Si Giorgia Meloni s’est impeccablement tenue aux côtés des Ukrainiens (dans les mots du moins), force est de constater qu’en matière internationale elle reste davantage dans la posture que dans l’initiative politique concrète. Certes elle tient tête face à la grossièreté de Donald Trump mais la sixième flotte américaine n’en règne pas moins sur la baie de Naples et est la véritable maîtresse de l’Italie. Giorgia Meloni fustige « l’Europe du marché » en exhortant l’Union européenne à devenir une véritable puissance. Mais quels actes politiques et géopolitiques concrets suivent derrière ? Jusqu’à présent, aucun. L’Europe comme l’Italie ont besoin de plus que de simples mots.

À l’approche des élections italiennes prévues en 2027, Roberto Vannacci, ancien général, eurodéputé puis fondateur du parti Futuro Nazionale s’oppose d’ores et déjà à Meloni et Salvini dont il dénonce la tiédeur en prônant une rupture radicale et une politique de remigration.

Rompre avec le mondialisme libéral et construire une Europe civilisationnelle

En Pologne, en Hongrie et en Italie, des gouvernants se présentant comme patriotes ont été élus et ont eu les pouvoirs d’agir. Dans tous les cas, ils ont déçu. Dans tous les cas, ils n’ont pas fait ce qu’il fallait faire. Arrêter l’immigration extra-européenne et mettre en œuvre l’inversion des flux migratoires. Se tenir fermement aux côtés de l’Ukraine envahie par l’agression russe tout en refusant la poursuite de la vassalisation américaine.

Face à l’Europe de Bruxelles, être capable de proposer des initiatives concrètes pour construire une Europe civilisationnelle.
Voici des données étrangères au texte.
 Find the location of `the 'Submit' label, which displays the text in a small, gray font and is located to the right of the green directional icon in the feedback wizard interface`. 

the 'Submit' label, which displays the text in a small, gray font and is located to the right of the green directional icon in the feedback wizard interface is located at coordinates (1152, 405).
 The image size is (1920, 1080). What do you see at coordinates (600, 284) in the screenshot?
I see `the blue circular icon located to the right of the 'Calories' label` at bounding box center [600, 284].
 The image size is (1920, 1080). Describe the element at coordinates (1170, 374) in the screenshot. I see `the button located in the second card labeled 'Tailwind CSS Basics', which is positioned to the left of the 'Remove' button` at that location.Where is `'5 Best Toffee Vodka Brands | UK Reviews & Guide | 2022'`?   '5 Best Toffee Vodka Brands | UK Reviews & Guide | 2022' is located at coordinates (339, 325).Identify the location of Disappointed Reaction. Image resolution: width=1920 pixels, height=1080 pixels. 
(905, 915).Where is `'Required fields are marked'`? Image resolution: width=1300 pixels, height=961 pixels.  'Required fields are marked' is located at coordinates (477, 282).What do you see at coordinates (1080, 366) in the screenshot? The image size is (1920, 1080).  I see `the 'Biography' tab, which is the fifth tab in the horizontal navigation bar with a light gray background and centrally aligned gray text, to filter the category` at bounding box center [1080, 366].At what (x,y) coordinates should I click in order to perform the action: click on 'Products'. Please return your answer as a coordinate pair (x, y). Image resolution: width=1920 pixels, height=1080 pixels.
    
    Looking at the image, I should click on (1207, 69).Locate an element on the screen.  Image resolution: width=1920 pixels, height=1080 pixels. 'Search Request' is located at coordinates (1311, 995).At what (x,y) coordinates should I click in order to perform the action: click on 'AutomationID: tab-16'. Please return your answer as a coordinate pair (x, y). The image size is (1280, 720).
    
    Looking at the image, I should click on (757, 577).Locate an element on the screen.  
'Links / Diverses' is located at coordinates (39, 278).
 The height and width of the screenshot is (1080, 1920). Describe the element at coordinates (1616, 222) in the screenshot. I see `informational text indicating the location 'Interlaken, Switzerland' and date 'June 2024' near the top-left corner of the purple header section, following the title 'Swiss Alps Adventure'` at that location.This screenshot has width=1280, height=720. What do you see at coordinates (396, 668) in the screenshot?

En France, en Allemagne, en Autriche, aux Pays-Bas et dans nombre d’autres pays européens, les patriotes peuvent espérer accéder prochainement au pouvoir. Mais les exemples de l’Italie, de la Pologne et de la Hongrie montrent qu’il ne suffit pas d’arriver au pouvoir pour répondre aux attentes des peuples.

Si les chefs patriotes accèdent au pouvoir pour finalement fuir les risques et les tensions en se contentant de mettre leurs pas dans ceux des mondialistes et des immigrationnistes, ils mériteront le jugement que portera l’Histoire sur tous les dirigeants européens depuis soixante ans : des médiocres et, au final, des traîtres.